### SOURCE DATA
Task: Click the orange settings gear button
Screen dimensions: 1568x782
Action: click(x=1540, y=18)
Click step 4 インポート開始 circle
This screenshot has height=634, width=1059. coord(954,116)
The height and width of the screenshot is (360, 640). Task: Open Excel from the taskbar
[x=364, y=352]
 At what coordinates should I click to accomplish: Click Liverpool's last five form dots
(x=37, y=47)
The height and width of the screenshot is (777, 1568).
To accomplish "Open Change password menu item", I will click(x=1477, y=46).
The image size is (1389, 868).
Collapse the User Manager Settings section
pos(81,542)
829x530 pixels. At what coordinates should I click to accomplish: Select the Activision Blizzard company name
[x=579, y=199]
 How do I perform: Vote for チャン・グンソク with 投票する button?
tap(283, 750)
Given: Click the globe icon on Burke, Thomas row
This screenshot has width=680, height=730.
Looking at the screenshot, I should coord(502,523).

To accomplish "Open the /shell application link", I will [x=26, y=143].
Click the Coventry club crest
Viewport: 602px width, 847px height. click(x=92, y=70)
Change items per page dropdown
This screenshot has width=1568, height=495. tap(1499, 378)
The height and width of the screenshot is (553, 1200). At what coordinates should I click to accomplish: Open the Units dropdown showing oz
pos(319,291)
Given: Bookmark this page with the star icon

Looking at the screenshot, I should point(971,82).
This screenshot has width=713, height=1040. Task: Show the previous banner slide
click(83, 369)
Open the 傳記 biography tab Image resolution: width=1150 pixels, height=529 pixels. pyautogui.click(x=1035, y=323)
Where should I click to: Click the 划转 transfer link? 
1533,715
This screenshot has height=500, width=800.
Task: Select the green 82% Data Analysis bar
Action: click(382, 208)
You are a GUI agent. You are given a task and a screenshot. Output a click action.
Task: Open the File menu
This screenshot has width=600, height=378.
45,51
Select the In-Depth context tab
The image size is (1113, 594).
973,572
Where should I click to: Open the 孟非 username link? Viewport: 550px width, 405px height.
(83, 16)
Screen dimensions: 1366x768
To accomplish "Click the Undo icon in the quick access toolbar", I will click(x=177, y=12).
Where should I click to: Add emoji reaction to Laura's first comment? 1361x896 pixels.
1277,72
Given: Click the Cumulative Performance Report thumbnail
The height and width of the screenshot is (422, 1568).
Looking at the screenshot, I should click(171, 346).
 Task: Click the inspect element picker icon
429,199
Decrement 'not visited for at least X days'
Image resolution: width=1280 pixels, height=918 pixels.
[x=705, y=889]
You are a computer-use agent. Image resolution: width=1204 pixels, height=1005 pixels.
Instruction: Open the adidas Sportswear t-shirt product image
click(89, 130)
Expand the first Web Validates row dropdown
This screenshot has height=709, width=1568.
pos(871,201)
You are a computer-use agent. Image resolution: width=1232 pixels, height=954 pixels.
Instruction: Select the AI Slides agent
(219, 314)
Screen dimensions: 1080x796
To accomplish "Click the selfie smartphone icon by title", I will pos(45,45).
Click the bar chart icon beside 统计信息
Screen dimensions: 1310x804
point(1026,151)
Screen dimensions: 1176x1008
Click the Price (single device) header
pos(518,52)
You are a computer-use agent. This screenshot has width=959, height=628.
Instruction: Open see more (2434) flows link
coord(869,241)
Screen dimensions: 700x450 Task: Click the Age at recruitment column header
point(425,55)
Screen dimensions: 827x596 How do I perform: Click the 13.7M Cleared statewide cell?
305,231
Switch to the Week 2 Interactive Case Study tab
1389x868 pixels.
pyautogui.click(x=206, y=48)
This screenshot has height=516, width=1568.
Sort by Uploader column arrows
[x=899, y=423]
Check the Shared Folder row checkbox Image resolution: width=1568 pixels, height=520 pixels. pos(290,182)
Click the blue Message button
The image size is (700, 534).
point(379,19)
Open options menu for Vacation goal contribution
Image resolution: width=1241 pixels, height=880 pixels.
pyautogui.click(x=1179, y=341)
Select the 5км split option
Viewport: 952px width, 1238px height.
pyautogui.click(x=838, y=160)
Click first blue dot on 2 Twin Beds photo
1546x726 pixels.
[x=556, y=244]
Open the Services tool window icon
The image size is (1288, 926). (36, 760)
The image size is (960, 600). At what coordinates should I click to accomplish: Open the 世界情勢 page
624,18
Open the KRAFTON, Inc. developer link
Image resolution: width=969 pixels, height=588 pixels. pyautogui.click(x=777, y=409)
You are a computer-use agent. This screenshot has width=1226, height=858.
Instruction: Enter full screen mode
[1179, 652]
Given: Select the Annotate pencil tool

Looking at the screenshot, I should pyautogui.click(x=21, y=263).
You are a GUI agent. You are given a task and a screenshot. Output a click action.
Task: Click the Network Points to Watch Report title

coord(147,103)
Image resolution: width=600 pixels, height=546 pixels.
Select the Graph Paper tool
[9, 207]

### EXERCISE DIRECTIONS
The first line of the data, the line with "The height and width of the screenshot is (777, 1568).", and all lines in between are to be copied exactly. Leave out everything else.

### SOLUTION FOR THIS TASK
Task: Click the orange settings gear button
Screen dimensions: 1568x782
Action: click(x=1540, y=18)
Click step 4 インポート開始 circle
This screenshot has height=634, width=1059. coord(954,116)
The height and width of the screenshot is (360, 640). Task: Open Excel from the taskbar
[x=364, y=352]
 At what coordinates should I click to accomplish: Click Liverpool's last five form dots
(x=37, y=47)
The height and width of the screenshot is (777, 1568).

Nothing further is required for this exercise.